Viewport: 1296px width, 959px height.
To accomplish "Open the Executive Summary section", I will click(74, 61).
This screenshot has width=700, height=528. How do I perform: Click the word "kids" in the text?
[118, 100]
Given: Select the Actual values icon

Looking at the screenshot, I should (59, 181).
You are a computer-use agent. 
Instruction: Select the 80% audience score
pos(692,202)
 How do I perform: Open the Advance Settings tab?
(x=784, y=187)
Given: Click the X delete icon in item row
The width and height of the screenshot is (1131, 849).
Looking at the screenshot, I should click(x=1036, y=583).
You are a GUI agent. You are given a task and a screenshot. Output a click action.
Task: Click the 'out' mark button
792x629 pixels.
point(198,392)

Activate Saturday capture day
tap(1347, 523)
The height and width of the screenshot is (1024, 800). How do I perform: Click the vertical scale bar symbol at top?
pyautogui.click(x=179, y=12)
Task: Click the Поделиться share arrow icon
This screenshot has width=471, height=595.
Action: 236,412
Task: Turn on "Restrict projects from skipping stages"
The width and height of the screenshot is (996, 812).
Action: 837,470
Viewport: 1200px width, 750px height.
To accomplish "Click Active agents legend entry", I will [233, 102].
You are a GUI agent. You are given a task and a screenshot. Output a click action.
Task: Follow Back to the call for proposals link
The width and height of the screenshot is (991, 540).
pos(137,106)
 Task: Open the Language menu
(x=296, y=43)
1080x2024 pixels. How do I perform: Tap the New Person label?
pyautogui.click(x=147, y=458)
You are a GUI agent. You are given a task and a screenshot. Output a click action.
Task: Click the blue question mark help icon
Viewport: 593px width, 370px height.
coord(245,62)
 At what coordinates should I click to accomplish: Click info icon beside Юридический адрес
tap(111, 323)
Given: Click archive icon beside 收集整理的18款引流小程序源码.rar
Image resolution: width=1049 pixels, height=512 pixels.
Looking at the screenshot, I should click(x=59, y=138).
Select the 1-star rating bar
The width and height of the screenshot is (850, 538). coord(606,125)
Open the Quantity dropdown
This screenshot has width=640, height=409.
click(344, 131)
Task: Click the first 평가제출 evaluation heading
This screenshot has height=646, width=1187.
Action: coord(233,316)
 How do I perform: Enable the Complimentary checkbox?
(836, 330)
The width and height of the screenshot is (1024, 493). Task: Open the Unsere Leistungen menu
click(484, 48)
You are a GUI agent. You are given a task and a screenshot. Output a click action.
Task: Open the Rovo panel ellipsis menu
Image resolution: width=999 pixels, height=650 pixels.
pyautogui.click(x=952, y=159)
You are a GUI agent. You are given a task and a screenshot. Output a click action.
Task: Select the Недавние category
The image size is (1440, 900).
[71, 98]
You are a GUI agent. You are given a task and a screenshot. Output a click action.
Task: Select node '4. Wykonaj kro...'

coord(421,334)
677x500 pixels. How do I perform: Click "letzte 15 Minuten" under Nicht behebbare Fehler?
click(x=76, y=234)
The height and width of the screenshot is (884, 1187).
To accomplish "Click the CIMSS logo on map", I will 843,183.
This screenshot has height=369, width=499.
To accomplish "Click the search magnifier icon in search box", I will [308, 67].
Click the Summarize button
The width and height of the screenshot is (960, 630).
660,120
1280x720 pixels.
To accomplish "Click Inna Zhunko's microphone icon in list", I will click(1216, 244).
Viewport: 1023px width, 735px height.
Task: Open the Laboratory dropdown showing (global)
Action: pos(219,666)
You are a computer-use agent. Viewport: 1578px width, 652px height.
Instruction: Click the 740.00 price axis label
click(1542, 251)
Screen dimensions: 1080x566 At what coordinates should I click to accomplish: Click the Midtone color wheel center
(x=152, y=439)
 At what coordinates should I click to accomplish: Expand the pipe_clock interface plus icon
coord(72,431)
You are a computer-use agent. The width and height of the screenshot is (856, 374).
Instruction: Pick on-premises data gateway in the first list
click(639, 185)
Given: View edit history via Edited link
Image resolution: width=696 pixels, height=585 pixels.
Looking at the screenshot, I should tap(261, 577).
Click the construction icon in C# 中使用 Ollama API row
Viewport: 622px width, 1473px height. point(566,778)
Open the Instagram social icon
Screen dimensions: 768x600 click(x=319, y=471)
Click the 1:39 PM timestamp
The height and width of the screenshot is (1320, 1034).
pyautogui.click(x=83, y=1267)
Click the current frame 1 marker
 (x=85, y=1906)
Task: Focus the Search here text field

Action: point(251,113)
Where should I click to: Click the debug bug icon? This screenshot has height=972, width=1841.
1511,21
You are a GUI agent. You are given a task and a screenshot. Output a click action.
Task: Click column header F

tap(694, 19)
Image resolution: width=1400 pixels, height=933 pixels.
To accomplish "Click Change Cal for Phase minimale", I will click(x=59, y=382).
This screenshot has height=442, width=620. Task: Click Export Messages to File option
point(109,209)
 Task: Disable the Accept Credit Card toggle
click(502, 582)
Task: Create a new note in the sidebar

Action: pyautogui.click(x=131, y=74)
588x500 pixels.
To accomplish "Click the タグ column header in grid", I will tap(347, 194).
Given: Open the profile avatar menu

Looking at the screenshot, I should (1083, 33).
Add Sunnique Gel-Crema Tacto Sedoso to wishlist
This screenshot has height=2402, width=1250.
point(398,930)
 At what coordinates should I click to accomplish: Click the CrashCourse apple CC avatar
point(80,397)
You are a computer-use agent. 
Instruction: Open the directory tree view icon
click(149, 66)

|---|

What to work on =>
Output all of the records above exactly as they appear.

Response for this exercise =>
Viewport: 1296px width, 959px height.
To accomplish "Open the Executive Summary section", I will click(74, 61).
This screenshot has width=700, height=528. How do I perform: Click the word "kids" in the text?
[118, 100]
Given: Select the Actual values icon

Looking at the screenshot, I should (59, 181).
You are a computer-use agent. 
Instruction: Select the 80% audience score
pos(692,202)
 How do I perform: Open the Advance Settings tab?
(x=784, y=187)
Given: Click the X delete icon in item row
The width and height of the screenshot is (1131, 849).
Looking at the screenshot, I should click(x=1036, y=583).
You are a GUI agent. You are given a task and a screenshot. Output a click action.
Task: Click the 'out' mark button
792x629 pixels.
point(198,392)

Activate Saturday capture day
tap(1347, 523)
The height and width of the screenshot is (1024, 800). How do I perform: Click the vertical scale bar symbol at top?
pyautogui.click(x=179, y=12)
Task: Click the Поделиться share arrow icon
This screenshot has width=471, height=595.
Action: 236,412
Task: Turn on "Restrict projects from skipping stages"
The width and height of the screenshot is (996, 812).
Action: 837,470
Viewport: 1200px width, 750px height.
To accomplish "Click Active agents legend entry", I will [233, 102].
You are a GUI agent. You are given a task and a screenshot. Output a click action.
Task: Follow Back to the call for proposals link
The width and height of the screenshot is (991, 540).
pos(137,106)
 Task: Open the Language menu
(x=296, y=43)
1080x2024 pixels. How do I perform: Tap the New Person label?
pyautogui.click(x=147, y=458)
You are a GUI agent. You are given a task and a screenshot. Output a click action.
Task: Click the blue question mark help icon
Viewport: 593px width, 370px height.
coord(245,62)
 At what coordinates should I click to accomplish: Click info icon beside Юридический адрес
tap(111, 323)
Given: Click archive icon beside 收集整理的18款引流小程序源码.rar
Image resolution: width=1049 pixels, height=512 pixels.
Looking at the screenshot, I should click(x=59, y=138).
Select the 1-star rating bar
The width and height of the screenshot is (850, 538). coord(606,125)
Open the Quantity dropdown
This screenshot has width=640, height=409.
click(344, 131)
Task: Click the first 평가제출 evaluation heading
This screenshot has height=646, width=1187.
Action: coord(233,316)
 How do I perform: Enable the Complimentary checkbox?
(836, 330)
The width and height of the screenshot is (1024, 493). Task: Open the Unsere Leistungen menu
click(484, 48)
You are a GUI agent. You are given a task and a screenshot. Output a click action.
Task: Open the Rovo panel ellipsis menu
Image resolution: width=999 pixels, height=650 pixels.
pyautogui.click(x=952, y=159)
You are a GUI agent. You are given a task and a screenshot. Output a click action.
Task: Select the Недавние category
The image size is (1440, 900).
[71, 98]
You are a GUI agent. You are given a task and a screenshot. Output a click action.
Task: Select node '4. Wykonaj kro...'

coord(421,334)
677x500 pixels. How do I perform: Click "letzte 15 Minuten" under Nicht behebbare Fehler?
click(x=76, y=234)
The height and width of the screenshot is (884, 1187).
To accomplish "Click the CIMSS logo on map", I will 843,183.
This screenshot has height=369, width=499.
To accomplish "Click the search magnifier icon in search box", I will [308, 67].
Click the Summarize button
The width and height of the screenshot is (960, 630).
660,120
1280x720 pixels.
To accomplish "Click Inna Zhunko's microphone icon in list", I will click(1216, 244).
Viewport: 1023px width, 735px height.
Task: Open the Laboratory dropdown showing (global)
Action: pos(219,666)
You are a computer-use agent. Viewport: 1578px width, 652px height.
Instruction: Click the 740.00 price axis label
click(1542, 251)
Screen dimensions: 1080x566 At what coordinates should I click to accomplish: Click the Midtone color wheel center
(x=152, y=439)
 At what coordinates should I click to accomplish: Expand the pipe_clock interface plus icon
coord(72,431)
You are a computer-use agent. The width and height of the screenshot is (856, 374).
Instruction: Pick on-premises data gateway in the first list
click(639, 185)
Given: View edit history via Edited link
Image resolution: width=696 pixels, height=585 pixels.
Looking at the screenshot, I should tap(261, 577).
Click the construction icon in C# 中使用 Ollama API row
Viewport: 622px width, 1473px height. point(566,778)
Open the Instagram social icon
Screen dimensions: 768x600 click(x=319, y=471)
Click the 1:39 PM timestamp
The height and width of the screenshot is (1320, 1034).
pyautogui.click(x=83, y=1267)
Click the current frame 1 marker
 (x=85, y=1906)
Task: Focus the Search here text field

Action: point(251,113)
Where should I click to: Click the debug bug icon? This screenshot has height=972, width=1841.
1511,21
You are a GUI agent. You are given a task and a screenshot. Output a click action.
Task: Click column header F

tap(694, 19)
Image resolution: width=1400 pixels, height=933 pixels.
To accomplish "Click Change Cal for Phase minimale", I will click(x=59, y=382).
This screenshot has height=442, width=620. Task: Click Export Messages to File option
point(109,209)
 Task: Disable the Accept Credit Card toggle
click(502, 582)
Task: Create a new note in the sidebar

Action: pyautogui.click(x=131, y=74)
588x500 pixels.
To accomplish "Click the タグ column header in grid", I will tap(347, 194).
Given: Open the profile avatar menu

Looking at the screenshot, I should (1083, 33).
Add Sunnique Gel-Crema Tacto Sedoso to wishlist
This screenshot has height=2402, width=1250.
point(398,930)
 At what coordinates should I click to accomplish: Click the CrashCourse apple CC avatar
point(80,397)
You are a computer-use agent. 
Instruction: Open the directory tree view icon
click(149, 66)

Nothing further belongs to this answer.